Esta norma plantea una reducción significativa del número de alumnos por aula, fijando un máximo de 22 estudiantes en Educación Primaria —frente a los 25 actuales— y de 25 en Educación Secundaria Obligatoria, donde ahora el límite se sitúa en 30. Además, establece un tope de horas lectivas para el profesorado en Primaria y ESO, con el objetivo de mejorar la calidad educativa y las condiciones laborales del personal docente.
La tramitación definitiva de esta ley será uno de los compromisos más observados por sindicatos y comunidades autónomas, al implicar un notable impacto organizativo y presupuestario.
Nueva PAU y otros frentes abiertos
En paralelo, Tolón deberá culminar el desarrollo de la nueva Prueba de Acceso a la Universidad, que entró en vigor el pasado verano y cuya implantación será progresiva hasta 2028. La nueva Selectividad establece estructuras comunes, características básicas compartidas y criterios de corrección homogéneos para todo el territorio, con el objetivo de garantizar mayor equidad entre estudiantes.
El Ministerio también tiene pendiente la actualización de los módulos de concierto de la educación concertada. Sobre esta cuestión, el secretario de Estado de Educación, Abelardo de la Rosa, ha señalado que la prioridad inmediata pasa por atender las necesidades de la educación pública, sin cerrar la puerta a futuras negociaciones en el marco del diálogo.
Perfil político y toma de posesión
Tolón (Toledo, 1968) es diputada en el Congreso por la provincia de Toledo y hasta su nombramiento ejercía como delegada del Gobierno en Castilla-La Mancha. Fue alcaldesa de Toledo durante ocho años y vicepresidenta segunda de la Federación Española de Municipios y Provincias (FEMP).
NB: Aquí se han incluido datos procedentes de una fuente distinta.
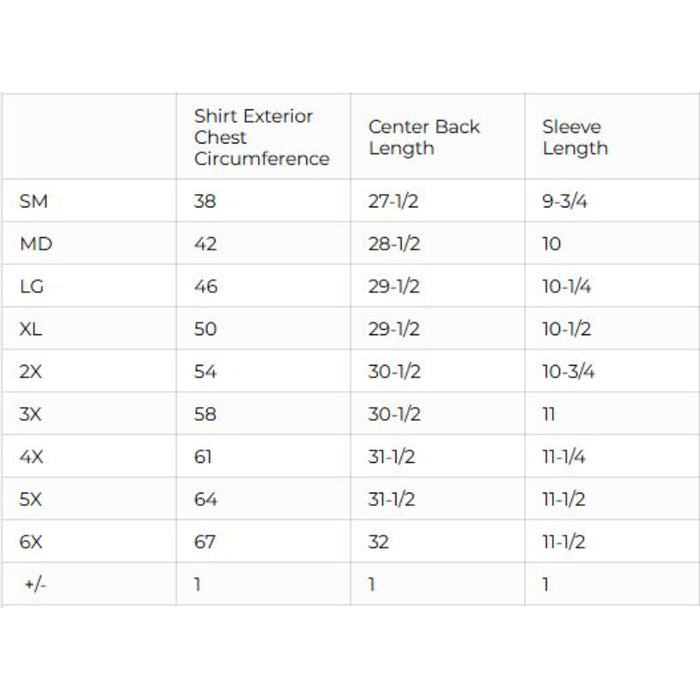Screen dimensions: 700x700
Task: Click the MD size row label
Action: (35, 244)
Desde julio de 2025 forma parte de la Ejecutiva federal del PSOE como secretaria de Políticas Sociales, Mayores y Movimientos Sociales.
Diplomada en Formación del Profesorado por la Universidad de Castilla-La Mancha y licenciada en Geografía e Historia por la UNED, desarrolló gran parte de su carrera política en el ámbito municipal y regional, de la mano del actual presidente castellanomanchego, Emiliano García-Page, con quien mantiene hoy posiciones políticas diferenciadas.
La nueva ministra prometió su cargo ante el rey Felipe VI en el Palacio de la Zarzuela y asumió oficialmente la cartera en el acto de traspaso celebrado en la sede del Ministerio. En su primera intervención, subrayó la idea de continuidad institucional —“no partimos de cero”— y reivindicó la inversión educativa realizada en los últimos años, así como la reducción del abandono escolar temprano.
Con esta nueva etapa, el Gobierno abre un periodo decisivo para consolidar y culminar las reformas educativas pendientes, en un contexto marcado por la negociación con sindicatos y comunidades autónomas y por la necesidad de reforzar la equidad y la calidad del sistema educativo.